Judged against international norms of peer review, the REF is an elaborate charade - and an insult to the core values of the academy.
Written with great clarity and obvious intense anger… Rank Hypocrisies is not the last word on the 2014 REF, but it is a partial, powerful, well-researched polemic uncovering the poverty of academic decision-making at the heart of such flawed exercises. No hostages are taken, no named individuals spared criticism where it is considered due – all undertaken in defence of academic standards, academic freedom and the rights of individuals that their employers exercise a duty of care.
Derek Sayer's book is essential reading for all university researchers and research policy makers. It discusses the waste, biases and pointlessness of Britain's Research Excellence Framework (REF), and its misuse by universities. The book is highly readable, astute, sharply analytical and very intelligent. It paints a devastating portrait of a scheme that is useless for advancing research and that does no better job at ranking research performance than do the global indexes but does so for a huge cost in time, money, duplication, and irritation. Anyone interested in research ranking, assessment, and the contemporary condition of the universities should read this book.
Sayer makes a compelling argument that the Research Excellence Framework is not only expensive and divisive, but is also deeply flawed as an evaluation exercise.

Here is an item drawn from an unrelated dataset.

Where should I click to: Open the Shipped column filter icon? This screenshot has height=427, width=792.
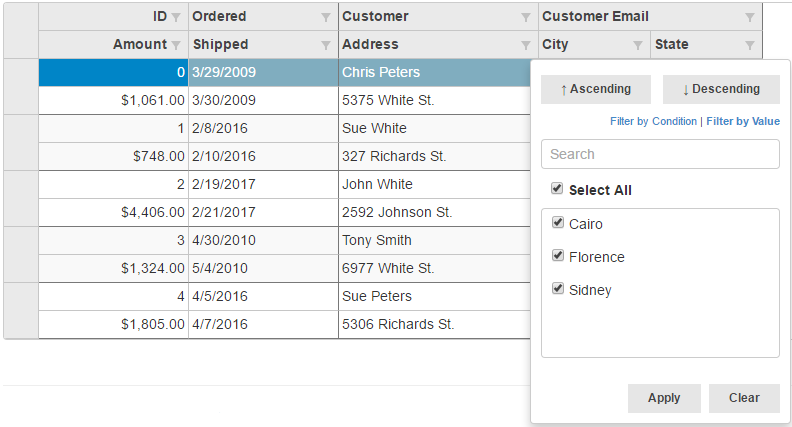tap(325, 45)
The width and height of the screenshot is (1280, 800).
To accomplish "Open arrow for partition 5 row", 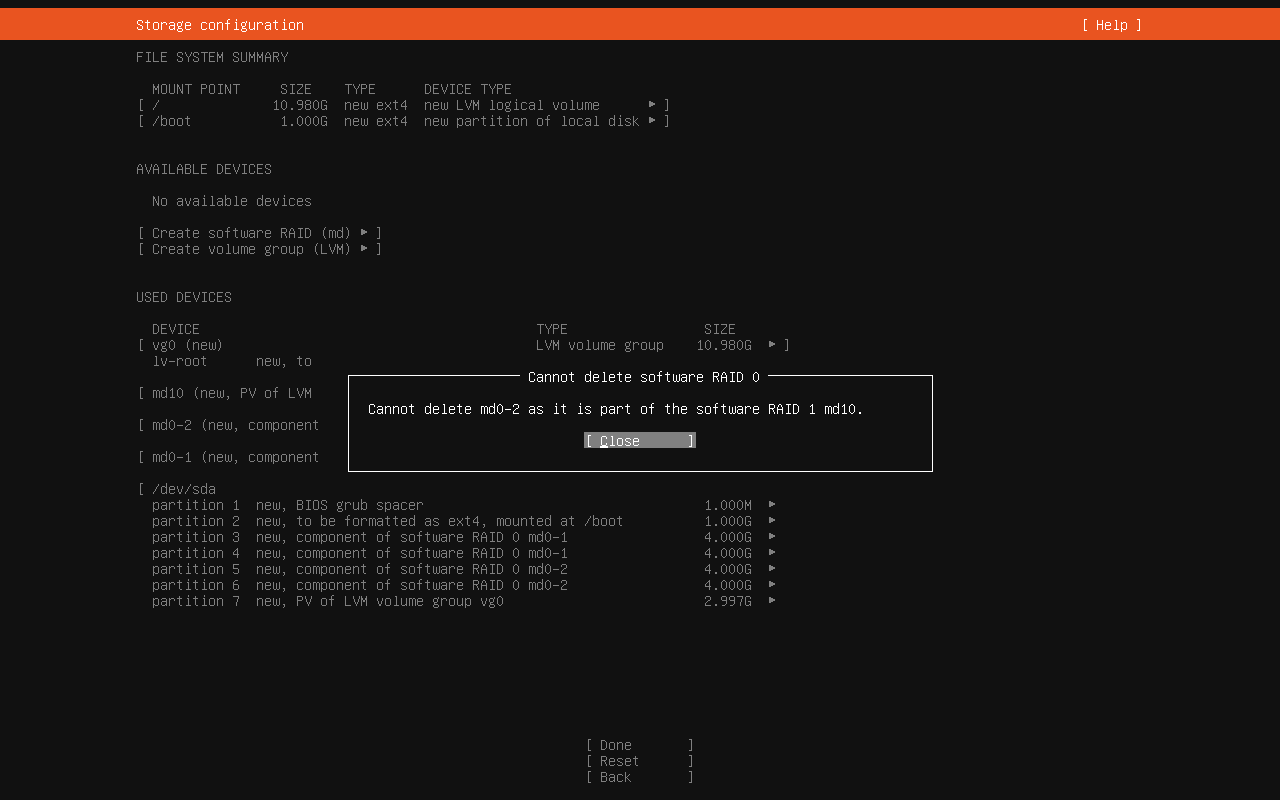I will [772, 569].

Rank Hypocrisies is a rigorous and scholarly evaluation of the REF, yet written in a lively and engaging style that makes it highly readable.
Many academics across the world have come to see the REF – and its RAE predecessor – as an arrogant attempt to raise national research standards that has resulted in a variety of self-inflicted wounds to UK higher education. Derek Sayer is the Thucydides of this situation. A former head of the Lancaster history department, he fell on his sword trying to deal with a university that behaved in an increasingly irrational manner as it tried to game a system that is fundamentally corrupt in both its conception and execution. Rank Hypocrisies is more than a cri de coeur. It is the best documented diagnosis of a regime that has distorted the idea of peer review beyond recognition. Only someone with the clear normative focus of a former insider could have written this work. Thucydides would be proud.
The REF is right out of Havel’s and Kundera’s Eastern Europe: a state-administered exercise to rank academic research like hotel chains - 2 star, 3 star - dependent on the active collaboration of the UK professoriate. In crystalline text steeped in cold rage, Sayer takes aim at the REF’s central claim, that it is a legitimate process of expert peer review. He provides a short history of the RAE/REF. He critiques university and national-level REF processes against actual practices of scholarly review as found in academic journals, university presses, and North American tenure procedures. His analysis is damning. If the REF fails as scholarly review, how can academics and universities continue to participate? And how can government use its rankings as a basis for public policy?
Rank Hypocrisies offers a compellingly convincing critique of the research auditing exercise to which university institutions have become subject. Derek Sayer lays bare the contradictions involved in the REF and provides a forensic analysis of the problems and inconsistencies inherent in the exercise as it is currently constituted. A must read for all university academic staff and the fast multiplying cadre of higher education managers and, in particular, government ministers and civil servants in the Department of Business Innovation and Skills.
This important book should be read, and reflected on, by academics, academic managers, university managers, HEFCE, and those parts of Government that are responsible for creating the ‘rough beast’ (Yeats, 1994[1921]) that the research assessment exercise (RAE) has become.